Tuesday, August 20, 2013
See my previous post from 8-19-13, for the complete story.
Further delving into the happenings of March 1862 indicated a strong possibility that the meeting of General Morell with General McClellan took place on March 9 or 10, prior to McClellan moving the army and his headquarters to Fairfax Courthouse. However, additional information has shown that the image of the General-in-Chief and accompanying officers was copyrighted on January 6, 1862, making the date of its being taken some three months earlier than suspected. Further details are presented in our October 2nd post. By March, the Peninsula Campaign would be under way. Observation points such as Minor's Hill provided indication of the Confederate withdrawal from the Fairfax and Manassas region.
Below is a detail from a view said to be the "Miner House". The Library of Congress source states the location is "Petersburg, Va" although a second source in the MOLLUS-Mass collection of the U.S. Army Heritage and Education Center is titled Miner's House, Miner's Hill, Va. Click on any image for larger viewing.
Take special note of the dark sign on the wall next to the right hand window, and compare it to the one seen in the image below, at the extreme left of the print from the LOC. That, along with the fence like rail and other features of the building make it doubtless the same structure. Knowing that this is indicated to be the headquarters for General George Morell, we can rule out this is Petersburg altogether since Morell was no longer in a field command position after the Antietam Campaign. Numerous sources state the location is "Miner's Hill", near Falls Church. As stated before, the spelling "Miner" is a common misspelling of the day for "Minor", the name of the property since the late 1700's. The area today includes the Franklin Forest and Franklin Park neighborhoods, near the western Arlington County line.

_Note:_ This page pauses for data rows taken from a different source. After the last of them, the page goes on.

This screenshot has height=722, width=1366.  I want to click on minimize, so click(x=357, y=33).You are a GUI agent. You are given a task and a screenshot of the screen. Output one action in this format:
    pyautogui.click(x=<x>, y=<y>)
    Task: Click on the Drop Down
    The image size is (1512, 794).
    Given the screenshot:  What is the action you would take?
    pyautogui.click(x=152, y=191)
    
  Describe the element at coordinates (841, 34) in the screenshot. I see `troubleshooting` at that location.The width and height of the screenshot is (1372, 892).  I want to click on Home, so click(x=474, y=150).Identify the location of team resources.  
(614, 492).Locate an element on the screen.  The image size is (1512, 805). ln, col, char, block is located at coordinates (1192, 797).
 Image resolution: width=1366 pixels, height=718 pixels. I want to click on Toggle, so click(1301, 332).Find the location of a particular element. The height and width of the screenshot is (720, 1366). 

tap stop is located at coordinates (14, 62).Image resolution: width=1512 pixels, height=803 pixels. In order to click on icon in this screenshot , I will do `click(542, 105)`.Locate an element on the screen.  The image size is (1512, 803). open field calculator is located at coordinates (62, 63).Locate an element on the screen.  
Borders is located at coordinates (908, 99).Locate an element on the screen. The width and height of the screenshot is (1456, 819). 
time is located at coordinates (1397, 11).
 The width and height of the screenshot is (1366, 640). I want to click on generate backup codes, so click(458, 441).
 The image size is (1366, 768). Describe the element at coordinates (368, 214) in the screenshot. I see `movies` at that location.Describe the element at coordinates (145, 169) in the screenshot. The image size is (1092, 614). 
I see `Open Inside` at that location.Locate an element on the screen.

The complete view of the Signal Tower is shown below. It is identical to the one in the image with General Morell, and perhaps taken around the same time as the McClellan visit. It is also worth noting in the background of the above image, there are arches decorated with greenery, an ornamentation used in the entrance to company streets in many camp situations. We will see this feature again in another image later.
Take note of the decorated arched in the background of the photograph below, depicting the camp of the 17th New York Infantry in review, at Miner's Hill, Virginia, vicinity of Falls Church. Very much like the arches seen in the identified photograph of General George Webb Morell at the Minor's Hill Signal Tower.
Finally, below, here is the copy from the MOLLUS collection, USAHEC, identified as the Miner House on Miner's Hill, Va., not Petersburg as misidentified with the LOC negative. I see no further doubt that the "mysterious location" of the McClellan image is solved.
Monday, August 19, 2013
My readers will hopefully excuse this wandering off the path regarding Spotsylvania and it's surrounding engagements. Today's post is a quick trek up the road, north to my old neighborhood, so to speak. The outskirts of Washington, D.C.
I believe this post will correct one misconception regarding the first attached image, and secondly, solve an ongoing mystery. The mystery involves the very obvious visage of General McClellan. All indications appear to point to an identification of it's location as being "Minor's Hill", roughly two miles north of Falls Church, Virginia, during a visit to the headquarters of Brigadier General George Webb Morell, a division commander of the Union V Corps. The problem in identification has in places suggested that the man to the left of McClellan, with knuckles also on the stump, is General George Gordon Meade. This man is indeed similar to Meade, but there is a lack of Meade's trademark comb over and the absence of Meade's distinct tortoise eyes. The brigadier general seen here is in fact George Morell, and is so identified on this version. Click on any image for larger viewing.
Notice the man behind Morell, standing with his arms folded. He is identified in this version of the image as "Surgeon Walters" Notice then in the image below, the man pointing at center is identified as General Morell, this time wearing his cap. Look now, two men to the right of Morell, and you will see Surgeon Walters, again, with his arms folded. Both images are in the Library of Congress collection, identified as Minor's Hill, although misspelled as "Miner's". This location was a large camp and observation area for the Union Army, as well as the location of numerous hot-air balloon ascents to observe Confederate movements to the west. The date for these images is apparently in March of 1862 while McClellan was headquartered at Fairfax Courthouse, roughly 9.25 miles to the southwest. (See update in our October 2 post by clicking here.) The structure seen in each image may in fact be the same. Notice the large observation tower that is known to have stood at this location. The location today is somewhere along the Fairfax County and Arlington County line, amongst wooded subdivisions, with no indication of identifiable cultural resources to pinpoint the exact spot, although chances are the tower was placed on the highest point on the hill.
Updated August 2016
Exact location found. Structure to be demolished for new homes.